I want to generate 102Hz clock on a FPGA board(the one with cyclone 3) the original clock on the hardware is 50MHz, so I divided it by 490196 to get 102Hz clock but the clock speed is two times faster when I set the duty cycle to 50%
signal div_490196_counter: std_logic_vector(18 downto 0);
...
process(clk,reset,div_490196_counter)
begin
if(reset='0') then
div_490196_counter <= (others=>'0');
elsif(rising_edge(clk)) then
if(div_490196_counter = 490165) then
div_490196_counter <= (others=>'0');
else
div_490196_counter <= div_490196_counter+1;
end if;
end if;
end process;
clk_102Hz <= '1' when (div_490196_counter < 245098) else '0';
I tried to use Verilog but the result is the same:
reg[18:0] div_490196_counter;
...
always@(posedge clk or negedge reset)
begin
if(reset == 1'b0)
div_490196_counter = 0;
else
if(div_490196_counter == 490165)
div_490196_counter = 0;
else
div_490196_counter = div_490196_counter + 1;
end
assign clk_102Hz = (div_490196_counter < 245098)? 1'b1 : 1'b0;
It is only with I switch to non 50% duty cycle clock that solves the problem:
clk_102Hz <= div_490196_counter(18);
or in verilog:
assign clk_102Hz=div_490196_counter[18];
but why is that the case?

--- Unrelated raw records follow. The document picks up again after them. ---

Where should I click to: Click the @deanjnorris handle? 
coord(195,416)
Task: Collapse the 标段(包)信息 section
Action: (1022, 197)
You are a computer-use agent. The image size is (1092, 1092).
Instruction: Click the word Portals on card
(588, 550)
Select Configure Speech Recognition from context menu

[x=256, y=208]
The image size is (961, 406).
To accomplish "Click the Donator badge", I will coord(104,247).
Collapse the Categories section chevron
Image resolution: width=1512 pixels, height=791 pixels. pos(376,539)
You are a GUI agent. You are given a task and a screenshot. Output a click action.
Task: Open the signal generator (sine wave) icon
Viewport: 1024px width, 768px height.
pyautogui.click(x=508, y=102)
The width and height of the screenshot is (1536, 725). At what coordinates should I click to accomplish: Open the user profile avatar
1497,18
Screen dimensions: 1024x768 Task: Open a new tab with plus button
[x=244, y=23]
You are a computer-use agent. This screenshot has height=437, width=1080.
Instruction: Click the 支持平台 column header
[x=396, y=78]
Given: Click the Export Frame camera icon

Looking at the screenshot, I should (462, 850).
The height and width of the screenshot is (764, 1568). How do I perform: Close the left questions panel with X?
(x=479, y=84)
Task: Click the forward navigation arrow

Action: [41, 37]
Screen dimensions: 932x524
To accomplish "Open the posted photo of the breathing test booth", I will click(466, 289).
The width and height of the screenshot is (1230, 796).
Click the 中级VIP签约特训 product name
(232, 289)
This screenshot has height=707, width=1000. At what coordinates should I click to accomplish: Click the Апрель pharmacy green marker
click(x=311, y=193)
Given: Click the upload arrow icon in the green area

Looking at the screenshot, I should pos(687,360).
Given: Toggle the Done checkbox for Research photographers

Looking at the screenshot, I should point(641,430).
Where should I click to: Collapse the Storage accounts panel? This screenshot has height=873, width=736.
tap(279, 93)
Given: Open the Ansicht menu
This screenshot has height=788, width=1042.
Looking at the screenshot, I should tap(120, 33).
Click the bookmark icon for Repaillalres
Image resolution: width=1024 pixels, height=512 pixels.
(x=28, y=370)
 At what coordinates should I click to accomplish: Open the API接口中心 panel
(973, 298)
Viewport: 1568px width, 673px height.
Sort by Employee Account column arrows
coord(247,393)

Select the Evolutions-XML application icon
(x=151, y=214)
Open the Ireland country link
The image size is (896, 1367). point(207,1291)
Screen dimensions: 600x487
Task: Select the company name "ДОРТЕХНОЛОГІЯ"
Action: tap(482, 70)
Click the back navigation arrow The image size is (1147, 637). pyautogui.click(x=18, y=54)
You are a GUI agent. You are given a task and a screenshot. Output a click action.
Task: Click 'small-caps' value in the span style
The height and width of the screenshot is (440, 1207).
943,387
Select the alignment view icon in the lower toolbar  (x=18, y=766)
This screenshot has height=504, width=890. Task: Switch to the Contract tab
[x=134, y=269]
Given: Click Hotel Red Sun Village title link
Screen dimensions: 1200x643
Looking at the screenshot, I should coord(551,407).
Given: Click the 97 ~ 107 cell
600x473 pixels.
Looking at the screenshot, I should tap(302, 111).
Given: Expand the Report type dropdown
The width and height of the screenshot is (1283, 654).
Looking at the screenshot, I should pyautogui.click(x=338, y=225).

I thought the result should be the same
Your two versions of clk_102Hz should behave more or less identical in simulation. However, beware that this version will not work well as a clock in hardware:
assign clk_102Hz = (div_490196_counter < 245098)? 1'b1 : 1'b0;
The reason is that in real life, the comparator operator happens over a period of time (not instantly like in simulation), and so the clk_102Hz output may glitch during the calculation for certain div_490196_counter value transitions. I don't have a precise explanation for why you are observing exactly twice the frequency you expected, but this would generally be unpredictable.
To solve this, it should work to simply send the clk_102Hz signal through a flip-flop clocked by clk.